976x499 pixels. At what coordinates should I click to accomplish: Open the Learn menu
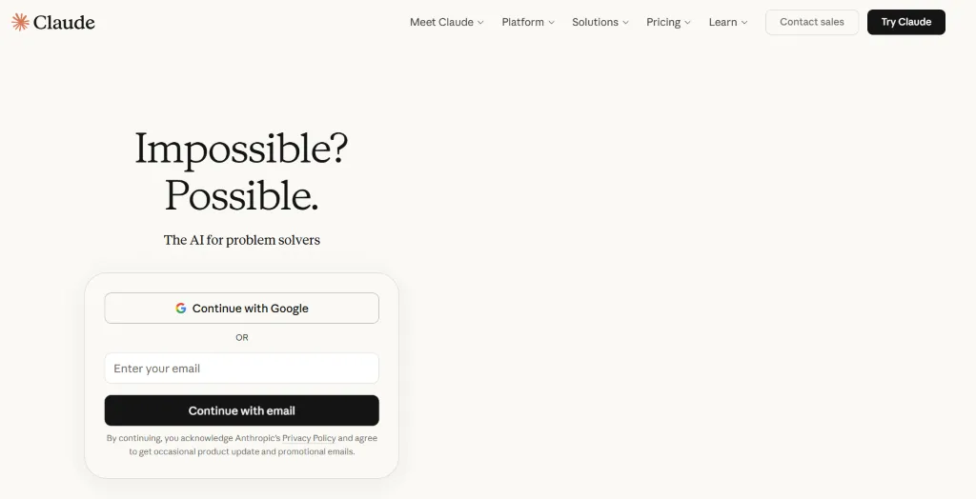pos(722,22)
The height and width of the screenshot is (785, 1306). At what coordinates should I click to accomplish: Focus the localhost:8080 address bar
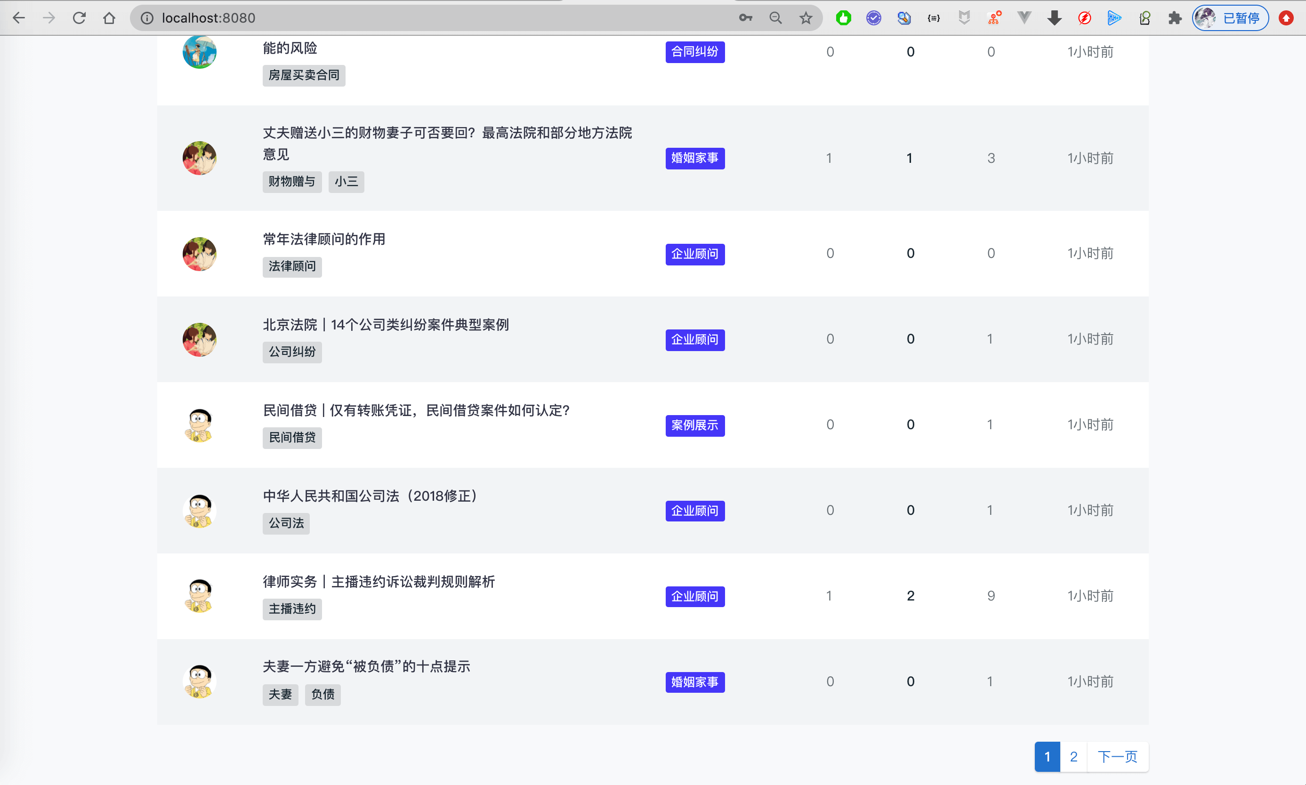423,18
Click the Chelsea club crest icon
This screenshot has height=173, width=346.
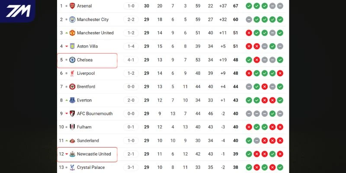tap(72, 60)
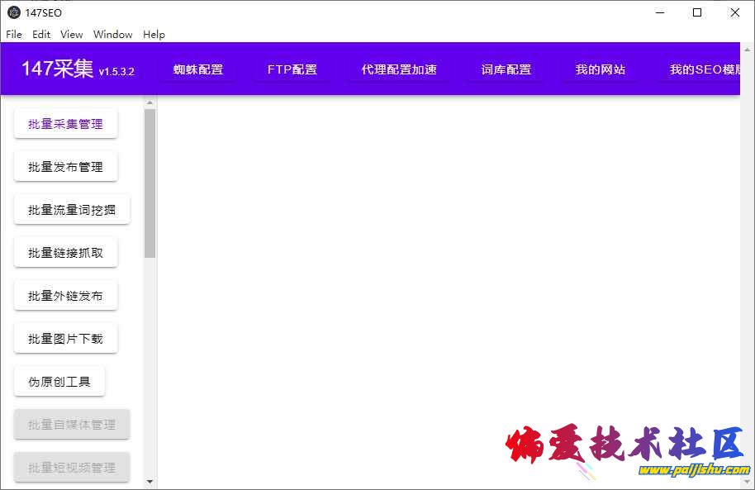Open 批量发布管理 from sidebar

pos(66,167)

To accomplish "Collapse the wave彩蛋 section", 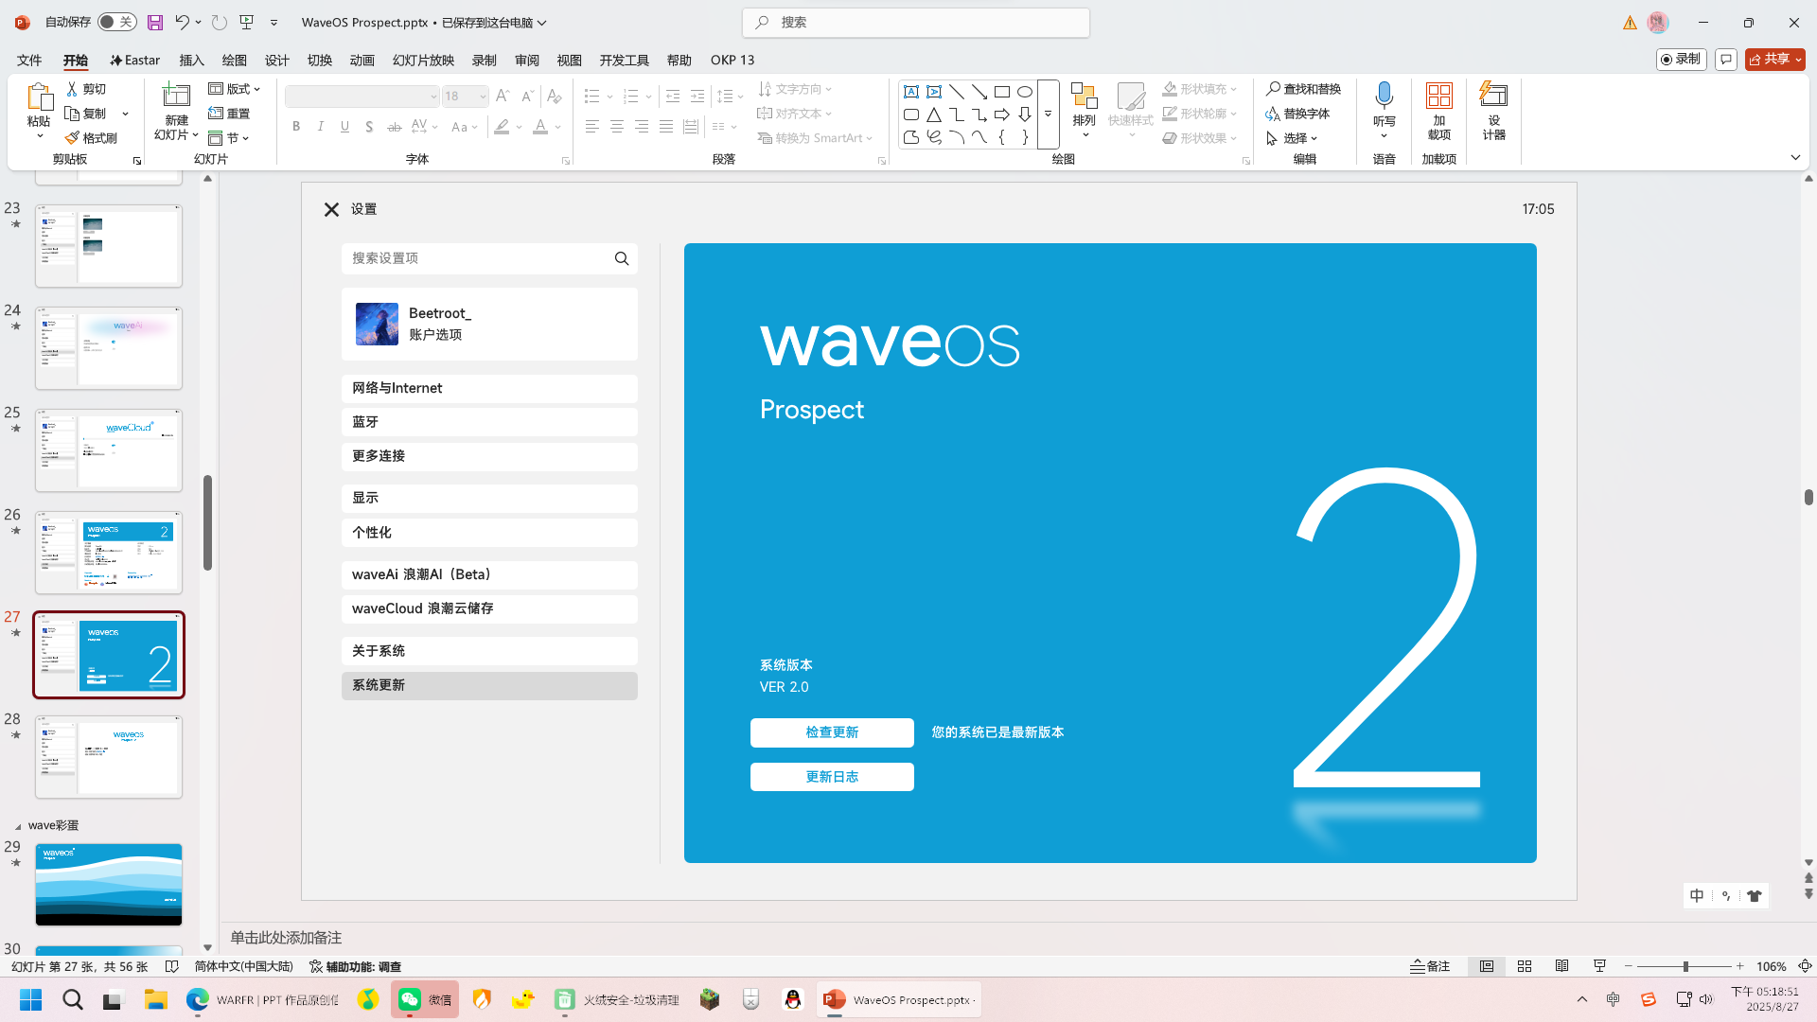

■ ■ ■ ■ ■

• Task description: Reproduce the text of each of the records above verbatim, omitting the pictures.

• Reply:
976x499 pixels. At what coordinates should I click to accomplish: Open the Learn menu
pos(722,22)
The height and width of the screenshot is (785, 1306). At what coordinates should I click to accomplish: Focus the localhost:8080 address bar
423,18
Click the Chelsea club crest icon
This screenshot has height=173, width=346.
tap(72, 60)
Open 批量发布管理 from sidebar

pos(66,167)

To accomplish "Collapse the wave彩蛋 section", 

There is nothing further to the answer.